Un drone vola nella notte. Non siamo in Medio Oriente, né in Ucraina. Siamo a Napoli. Il velivolo ha un filo di nylon che pende. All’estremità del filo c’è una busta scura. Il piccolo mezzo telecomandato finisce fuori rotta. Precipita in strada nelle mani dei carabinieri e non in quelle dei detenuti del carcere di Poggioreale. Dentro: tre smartphone, 200 grammi di hashish e circa 4 grammi di crack.

E’ l’ennesimo caso scoperto nell’area che circonda il penitenziario partenopeo, a ridosso del Centro Direzionale di Napoli. Non si tratta di un episodio isolato. I carabinieri lo considerano un indicatore chiaro di un fenomeno ormai strutturato. L’uso dei droni sta diventando consueto, sistematico. Permette alla criminalità di aggirare le misure di sicurezza penitenziaria e mantenere collegamenti illeciti con l’interno degli istituti.
Il dato più serio, secondo gli investigatori, è però quello organizzativo. Insomma, un drone recuperato con droga o telefoni, dimostra l’esistenza di una filiera. Qualcuno programma il volo, predispone il carico, sceglie i punti di decollo e sfrutta le vulnerabilità del contesto carcerario, c’ è capacità di modificare i velivoli, aumentare prestazioni.

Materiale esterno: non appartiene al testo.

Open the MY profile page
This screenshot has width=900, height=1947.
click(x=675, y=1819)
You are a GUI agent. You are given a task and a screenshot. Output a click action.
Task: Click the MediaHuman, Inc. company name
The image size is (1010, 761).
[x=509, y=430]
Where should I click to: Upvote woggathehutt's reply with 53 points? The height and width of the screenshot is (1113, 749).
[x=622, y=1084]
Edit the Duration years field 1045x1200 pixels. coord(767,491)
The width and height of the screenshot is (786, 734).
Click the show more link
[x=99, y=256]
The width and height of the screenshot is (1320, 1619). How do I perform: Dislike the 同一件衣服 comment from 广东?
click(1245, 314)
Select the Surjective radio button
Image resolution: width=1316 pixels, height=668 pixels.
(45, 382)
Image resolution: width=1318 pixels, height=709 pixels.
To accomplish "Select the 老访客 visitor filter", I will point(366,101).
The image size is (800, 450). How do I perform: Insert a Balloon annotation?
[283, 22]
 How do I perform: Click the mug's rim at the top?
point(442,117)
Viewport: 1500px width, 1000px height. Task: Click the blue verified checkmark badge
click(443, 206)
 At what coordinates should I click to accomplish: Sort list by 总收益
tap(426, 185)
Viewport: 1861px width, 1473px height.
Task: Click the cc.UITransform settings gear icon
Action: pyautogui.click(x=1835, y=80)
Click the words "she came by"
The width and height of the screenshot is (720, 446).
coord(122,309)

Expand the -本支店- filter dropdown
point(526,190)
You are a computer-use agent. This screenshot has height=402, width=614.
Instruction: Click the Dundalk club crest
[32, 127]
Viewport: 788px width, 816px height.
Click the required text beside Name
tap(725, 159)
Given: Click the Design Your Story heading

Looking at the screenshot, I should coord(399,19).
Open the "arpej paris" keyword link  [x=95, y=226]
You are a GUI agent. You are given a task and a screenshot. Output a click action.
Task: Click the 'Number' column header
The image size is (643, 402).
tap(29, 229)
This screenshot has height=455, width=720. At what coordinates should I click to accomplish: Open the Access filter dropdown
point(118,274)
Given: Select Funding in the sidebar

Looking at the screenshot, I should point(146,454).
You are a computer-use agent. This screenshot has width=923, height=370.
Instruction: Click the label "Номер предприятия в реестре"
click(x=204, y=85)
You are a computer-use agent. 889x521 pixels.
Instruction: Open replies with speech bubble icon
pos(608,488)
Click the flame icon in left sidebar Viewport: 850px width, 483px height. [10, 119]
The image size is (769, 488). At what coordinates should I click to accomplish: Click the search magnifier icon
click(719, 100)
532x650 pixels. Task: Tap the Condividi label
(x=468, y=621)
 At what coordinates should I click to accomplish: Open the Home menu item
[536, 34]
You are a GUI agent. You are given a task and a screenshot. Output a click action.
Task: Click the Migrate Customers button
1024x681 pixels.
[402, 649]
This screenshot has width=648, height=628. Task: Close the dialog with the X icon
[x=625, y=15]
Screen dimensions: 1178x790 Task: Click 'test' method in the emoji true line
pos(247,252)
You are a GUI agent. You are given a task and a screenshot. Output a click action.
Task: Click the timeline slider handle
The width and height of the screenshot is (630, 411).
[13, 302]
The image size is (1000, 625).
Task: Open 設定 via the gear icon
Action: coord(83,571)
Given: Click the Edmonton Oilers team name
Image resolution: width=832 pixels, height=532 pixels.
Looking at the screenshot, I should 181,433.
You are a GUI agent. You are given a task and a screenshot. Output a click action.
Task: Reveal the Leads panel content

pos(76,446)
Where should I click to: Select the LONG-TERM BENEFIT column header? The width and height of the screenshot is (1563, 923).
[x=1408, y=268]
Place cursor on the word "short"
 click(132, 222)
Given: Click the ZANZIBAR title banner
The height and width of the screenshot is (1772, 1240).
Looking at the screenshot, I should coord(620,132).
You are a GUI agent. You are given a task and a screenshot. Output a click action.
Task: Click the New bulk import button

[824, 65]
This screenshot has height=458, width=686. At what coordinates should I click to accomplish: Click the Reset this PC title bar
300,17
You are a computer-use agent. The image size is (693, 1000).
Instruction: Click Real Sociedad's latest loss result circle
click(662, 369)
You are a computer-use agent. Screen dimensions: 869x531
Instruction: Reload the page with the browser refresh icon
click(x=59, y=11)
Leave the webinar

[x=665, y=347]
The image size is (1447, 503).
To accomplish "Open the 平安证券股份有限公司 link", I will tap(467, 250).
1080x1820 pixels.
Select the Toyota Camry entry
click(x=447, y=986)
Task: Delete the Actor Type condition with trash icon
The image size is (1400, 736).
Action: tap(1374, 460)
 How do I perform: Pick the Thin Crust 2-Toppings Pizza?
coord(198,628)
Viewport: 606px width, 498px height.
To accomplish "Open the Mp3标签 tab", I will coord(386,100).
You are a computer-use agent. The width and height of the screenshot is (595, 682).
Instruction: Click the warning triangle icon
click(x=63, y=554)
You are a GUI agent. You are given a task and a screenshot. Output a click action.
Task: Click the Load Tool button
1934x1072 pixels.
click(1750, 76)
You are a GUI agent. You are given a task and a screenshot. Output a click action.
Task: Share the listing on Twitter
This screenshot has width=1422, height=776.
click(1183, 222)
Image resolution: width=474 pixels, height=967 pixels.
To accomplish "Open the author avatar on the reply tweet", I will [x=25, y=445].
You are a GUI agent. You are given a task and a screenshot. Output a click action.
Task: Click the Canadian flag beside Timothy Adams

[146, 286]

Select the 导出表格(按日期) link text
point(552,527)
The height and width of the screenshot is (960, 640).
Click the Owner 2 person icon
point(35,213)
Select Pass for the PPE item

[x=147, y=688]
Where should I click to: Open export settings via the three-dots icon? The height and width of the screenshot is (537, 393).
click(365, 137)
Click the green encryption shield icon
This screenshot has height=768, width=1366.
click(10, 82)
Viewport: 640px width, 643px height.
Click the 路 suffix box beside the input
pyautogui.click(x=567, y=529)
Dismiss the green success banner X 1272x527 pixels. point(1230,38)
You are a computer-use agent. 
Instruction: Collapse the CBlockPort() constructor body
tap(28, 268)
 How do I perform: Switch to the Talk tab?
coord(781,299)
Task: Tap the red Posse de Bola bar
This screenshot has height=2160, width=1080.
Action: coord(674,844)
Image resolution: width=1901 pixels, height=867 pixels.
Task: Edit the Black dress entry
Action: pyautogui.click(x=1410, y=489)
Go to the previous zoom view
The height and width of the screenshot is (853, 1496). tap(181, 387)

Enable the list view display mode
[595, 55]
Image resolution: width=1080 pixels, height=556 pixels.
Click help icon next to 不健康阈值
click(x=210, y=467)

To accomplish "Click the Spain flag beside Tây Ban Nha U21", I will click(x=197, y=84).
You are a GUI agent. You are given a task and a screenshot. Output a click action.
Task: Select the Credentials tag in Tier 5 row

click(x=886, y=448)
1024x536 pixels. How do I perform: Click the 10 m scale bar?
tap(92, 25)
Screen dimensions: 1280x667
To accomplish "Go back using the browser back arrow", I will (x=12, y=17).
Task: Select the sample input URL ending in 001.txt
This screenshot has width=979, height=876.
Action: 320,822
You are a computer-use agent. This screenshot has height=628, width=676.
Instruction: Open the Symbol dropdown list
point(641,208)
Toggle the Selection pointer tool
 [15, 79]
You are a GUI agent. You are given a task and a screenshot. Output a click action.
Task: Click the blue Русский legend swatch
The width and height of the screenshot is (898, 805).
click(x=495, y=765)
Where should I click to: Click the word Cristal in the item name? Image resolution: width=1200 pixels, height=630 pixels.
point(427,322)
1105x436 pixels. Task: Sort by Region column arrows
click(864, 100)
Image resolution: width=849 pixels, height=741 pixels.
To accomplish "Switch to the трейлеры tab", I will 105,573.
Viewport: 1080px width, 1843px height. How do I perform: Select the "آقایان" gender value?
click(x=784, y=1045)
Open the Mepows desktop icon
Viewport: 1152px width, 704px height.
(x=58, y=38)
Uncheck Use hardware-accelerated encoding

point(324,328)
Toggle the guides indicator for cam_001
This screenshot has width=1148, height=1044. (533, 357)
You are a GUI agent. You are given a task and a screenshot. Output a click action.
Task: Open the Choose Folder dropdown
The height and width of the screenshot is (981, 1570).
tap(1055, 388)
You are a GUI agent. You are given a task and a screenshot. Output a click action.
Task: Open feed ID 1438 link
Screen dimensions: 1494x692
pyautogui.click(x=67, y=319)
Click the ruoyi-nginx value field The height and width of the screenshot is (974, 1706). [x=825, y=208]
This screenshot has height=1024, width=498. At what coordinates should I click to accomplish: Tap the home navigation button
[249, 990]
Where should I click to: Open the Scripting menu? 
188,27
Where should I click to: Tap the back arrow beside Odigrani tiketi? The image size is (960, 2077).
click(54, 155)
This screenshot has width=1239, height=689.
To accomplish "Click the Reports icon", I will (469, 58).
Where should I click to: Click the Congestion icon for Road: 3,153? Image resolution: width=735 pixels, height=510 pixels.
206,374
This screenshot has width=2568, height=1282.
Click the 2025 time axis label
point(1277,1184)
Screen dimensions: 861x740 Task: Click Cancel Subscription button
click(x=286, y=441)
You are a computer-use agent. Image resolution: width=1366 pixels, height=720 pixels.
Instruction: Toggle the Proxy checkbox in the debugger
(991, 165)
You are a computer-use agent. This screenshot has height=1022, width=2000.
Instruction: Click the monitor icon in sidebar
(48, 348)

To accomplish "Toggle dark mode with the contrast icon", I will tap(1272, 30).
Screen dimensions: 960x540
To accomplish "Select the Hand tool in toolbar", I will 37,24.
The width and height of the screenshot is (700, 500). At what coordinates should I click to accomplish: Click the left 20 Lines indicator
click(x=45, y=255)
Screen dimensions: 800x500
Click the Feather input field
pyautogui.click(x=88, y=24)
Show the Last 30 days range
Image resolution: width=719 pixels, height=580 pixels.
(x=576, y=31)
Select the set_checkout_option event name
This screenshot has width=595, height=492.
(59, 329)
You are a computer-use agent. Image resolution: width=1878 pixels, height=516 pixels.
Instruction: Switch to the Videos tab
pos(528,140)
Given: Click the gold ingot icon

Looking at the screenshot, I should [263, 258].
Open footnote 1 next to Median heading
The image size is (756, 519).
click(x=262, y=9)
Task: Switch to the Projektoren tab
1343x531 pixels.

Diverse inchieste dei carabinieri hanno già documentato un sistema di introduzione di cellulari e stupefacenti nelle carceri attraverso i droni. Velivoli potenziati che partono di notte da terrazzi o da zone vicine. Capaci di volare più in alto del normale, capaci di portare dei carichi – sempre di colore scuro – più pesanti del normale. Tutti elementi funzionali a ridurre visibilità e tracciabilità operativa, ad aggirare le no-fly zone e superare limiti operativi ordinari.

Rilevanti anche le figure professionali dei piloti – o “dronisti”. Sono persone con competenze specifiche, chiamate a governare i voli e a rendere possibile la consegna del carico. Secondo quanto ricostruito nelle inchieste di DDA e carabinieri, si tratta di un ruolo ben remunerato. In un caso parlano di compensi tra 700 e 800 euro per operazione, quindi per viaggio. In altri casi si parla di 3mila euro a consegna. In un’intercettazione, un pilota avrebbe vantato guadagni fino a 10mila euro al giorno.

Poggioreale e Secondigliano, in questa prospettiva, raccontano come la camorra stia aggiornando i propri strumenti per superare distanza, muri e controlli – con un salto di qualità che merita attenzione.